Das ist aber umstritten. Die Tradition hat sehr wahrscheinlich deutsche Wurzeln. Im Elsass, das jahrhundertelang immer wieder deutsch war, schrieb schon 1494 ein gewisser Sebastian Brandt, Stadtschreiber von Straßburg. Man solle die Tradition verbieten, Kiefernzweige abzuschneiden und ein Neujahr mit nach Hause zu nehmen. Sicher ist, dass schon 1539 im Straßburger Münster ein Weihnachtsbaum aufgestellt wurde.
Dieser Brauch hat sich dann sehr schnell verbreitet. Es wurden auf einmal so viele Nadelbäume in den Wäldern im Südwesten Deutschlands geschlagen, dass das Bäumefällen an Weihnachten schon 1554 in Freiburg verboten wurde. In einigen Regionen des Elsass durfte von 1561 an jeder Bürger nur noch eine Kiefer in einer Höhe von höchstens acht Schuhen fällen und mit nach Hause nehmen. Der Weihnachtsbaum wurde immer beliebter. Er wurde im 17.
Und 18. Jahrhundert vor allem in den adligen und wohlhabenden Familien aufgestellt, mit Äpfeln oder Gebäck und Lametta behängt und war der Mittelpunkt des Weihnachtsfestes.

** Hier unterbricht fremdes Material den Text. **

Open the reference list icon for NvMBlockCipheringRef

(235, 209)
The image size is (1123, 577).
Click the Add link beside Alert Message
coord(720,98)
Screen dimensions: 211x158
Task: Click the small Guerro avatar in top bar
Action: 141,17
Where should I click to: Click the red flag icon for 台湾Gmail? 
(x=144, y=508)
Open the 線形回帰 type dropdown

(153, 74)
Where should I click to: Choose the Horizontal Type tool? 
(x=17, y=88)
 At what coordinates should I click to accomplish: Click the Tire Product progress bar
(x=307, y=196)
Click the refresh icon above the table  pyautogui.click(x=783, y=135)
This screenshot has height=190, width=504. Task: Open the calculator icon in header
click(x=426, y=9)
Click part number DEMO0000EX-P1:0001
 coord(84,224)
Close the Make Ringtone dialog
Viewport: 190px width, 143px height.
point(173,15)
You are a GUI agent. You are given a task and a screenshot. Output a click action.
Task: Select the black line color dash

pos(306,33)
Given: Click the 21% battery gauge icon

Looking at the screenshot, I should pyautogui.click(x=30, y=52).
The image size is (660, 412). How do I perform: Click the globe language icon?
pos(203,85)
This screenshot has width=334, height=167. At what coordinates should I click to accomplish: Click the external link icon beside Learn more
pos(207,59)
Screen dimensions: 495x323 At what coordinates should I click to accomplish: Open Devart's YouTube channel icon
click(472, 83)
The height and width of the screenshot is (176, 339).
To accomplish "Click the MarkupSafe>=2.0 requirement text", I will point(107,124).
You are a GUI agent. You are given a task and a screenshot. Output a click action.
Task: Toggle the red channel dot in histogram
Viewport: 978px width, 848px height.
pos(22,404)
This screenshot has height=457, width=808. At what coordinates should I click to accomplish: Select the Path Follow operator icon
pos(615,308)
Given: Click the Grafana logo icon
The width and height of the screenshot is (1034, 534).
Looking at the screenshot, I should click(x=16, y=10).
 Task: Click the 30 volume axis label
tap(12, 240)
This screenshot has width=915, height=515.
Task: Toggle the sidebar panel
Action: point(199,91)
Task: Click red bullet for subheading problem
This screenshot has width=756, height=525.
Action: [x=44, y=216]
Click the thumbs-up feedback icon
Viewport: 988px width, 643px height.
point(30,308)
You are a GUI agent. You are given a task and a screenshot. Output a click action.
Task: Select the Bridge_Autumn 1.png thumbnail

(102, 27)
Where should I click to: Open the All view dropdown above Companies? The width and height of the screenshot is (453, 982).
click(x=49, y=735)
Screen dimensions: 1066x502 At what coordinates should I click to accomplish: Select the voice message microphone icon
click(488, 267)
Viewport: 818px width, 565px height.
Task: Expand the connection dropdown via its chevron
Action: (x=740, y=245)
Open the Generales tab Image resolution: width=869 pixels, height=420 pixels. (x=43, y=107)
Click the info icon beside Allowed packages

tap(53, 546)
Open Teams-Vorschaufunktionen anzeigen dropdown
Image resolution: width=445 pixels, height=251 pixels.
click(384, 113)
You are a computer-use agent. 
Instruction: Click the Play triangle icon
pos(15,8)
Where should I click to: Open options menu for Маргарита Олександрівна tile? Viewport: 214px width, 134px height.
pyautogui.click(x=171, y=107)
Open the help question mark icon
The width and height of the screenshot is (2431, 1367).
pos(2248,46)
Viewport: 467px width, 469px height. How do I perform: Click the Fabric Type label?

Das hat einige Kirchenleute allerdings sehr geärgert. Schon 1641 wetterte etwa der Straßburger Prediger Johann Konrad Danauer, Weihnachtsbäume seien Kleinkram und Kinderspiel. Sie bekommen mehr Aufmerksamkeit als Gottes Wort und die heiligen Riten. Genützt hat es nichts.
Der Weihnachtsbaum, ob Fichte oder Tanne, wurde zum Symbol für Weihnachten. Bäume hatten schon zu allen Zeiten eine besondere Bedeutung bei bestimmten religiösen oder spirituellen Ritualen. In der Antike waren immergrüne Zweige ein wesentlicher Bestandteil der jährlichen Feierlichkeiten zur Wintersonnenwende.
Möglich, dass unsere Weihnachtsbaum-Tradition daher stammt. Andere glauben, dass es ein Symbol sei für den Paradiesbaum im Garten Eden und die Tradition, Weihnachtsbäume mit Äpfeln zu behängen, daher rühre. Es gab dann im Laufe der Geschichte auch sehr lustige Weihnachtsbaum-Traditionen. Zum Beispiel im 18. Jahrhundert. Es heißt, dass in dieser Zeit auch Menschen mit weniger Platz Weihnachtsbäume aufstellen wollten. Sie hängten die Bäume also kurzerhand unter die Decke.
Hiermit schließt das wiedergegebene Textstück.